What is Markowitz’s Efficient Frontier?
The Markowitz efficient set, also known as the efficient frontier, is a mathematical concept that depicts the combinations or portfolios that produce the highest predicted return for a given amount of risk.
Usually represented graphically, the expected return on the y-axis is plotted against the standard deviation as a measure of risk on the x-axis to create this frontier. It demonstrates how a portfolio’s risk and return trade-off works.
Three crucial things must be considered when constructing the frontier:
- Expected return,
- Variance/ Standard deviation as a measure of the variability of returns, also known as risk and
- The covariance of one asset’s return to that of another asset.
Example of Markowitz Efficient Frontier:
Effects of Correlation on Portfolio Risk:
Efficient Frontier revolves around the correlation between securities. Broadly, we can have three scenarios for correlation.
- Correlation= 1 provides no diversification benefits and results in a weighted average of individual deviations in the portfolio.
- Correlation<1When portfolio variation falls below the weighted average of individual variances, diversification occurs. The greater the benefit, the lower the connection.

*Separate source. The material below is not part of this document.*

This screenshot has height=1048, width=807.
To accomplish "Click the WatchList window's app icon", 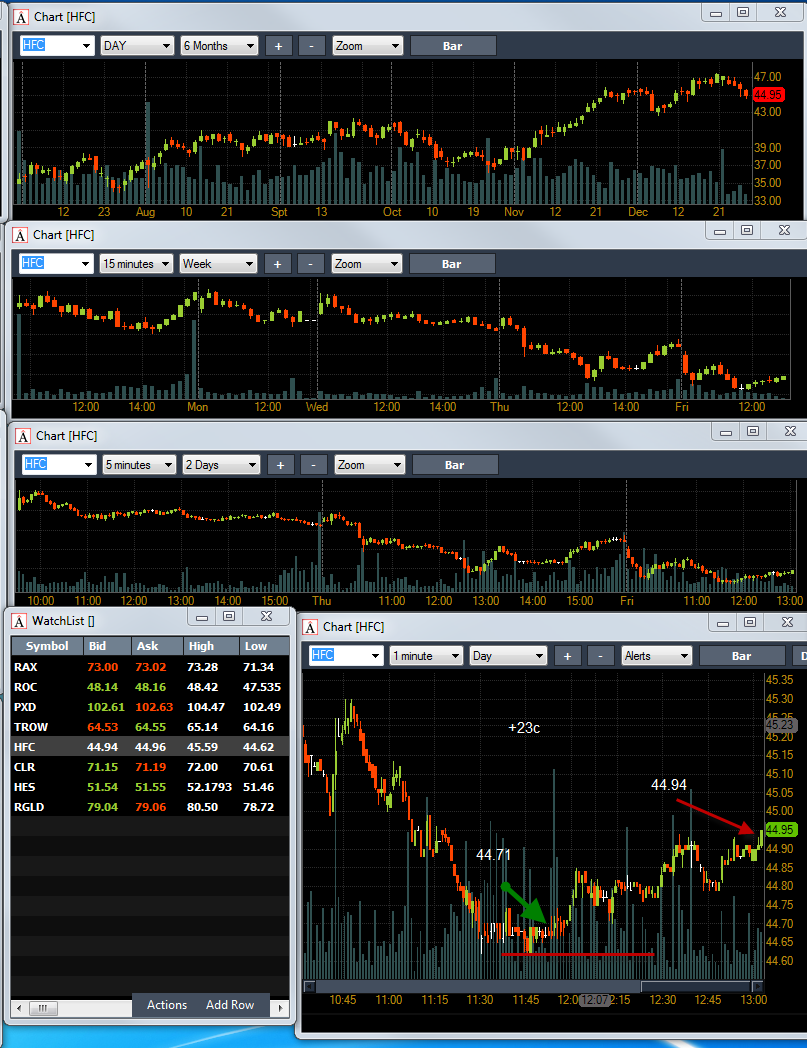I will (x=20, y=622).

- Correlation = −1, it is indeed possible to structure a portfolio with zero variance [i.e., a synthetic risk-free asset.
Why is Markowitz Efficient Frontier critical?
Markowitz Model is a valuable tool in portfolio selection, at least theoretically. It is a quantitative technique that allows an investor to manage resources based on the risk-reward trade-off. This tool assists investors in getting the most out of their money by assessing the risk and returns associated with an investment portfolio and helping the investor make appropriate asset allocation or individual investment adjustments.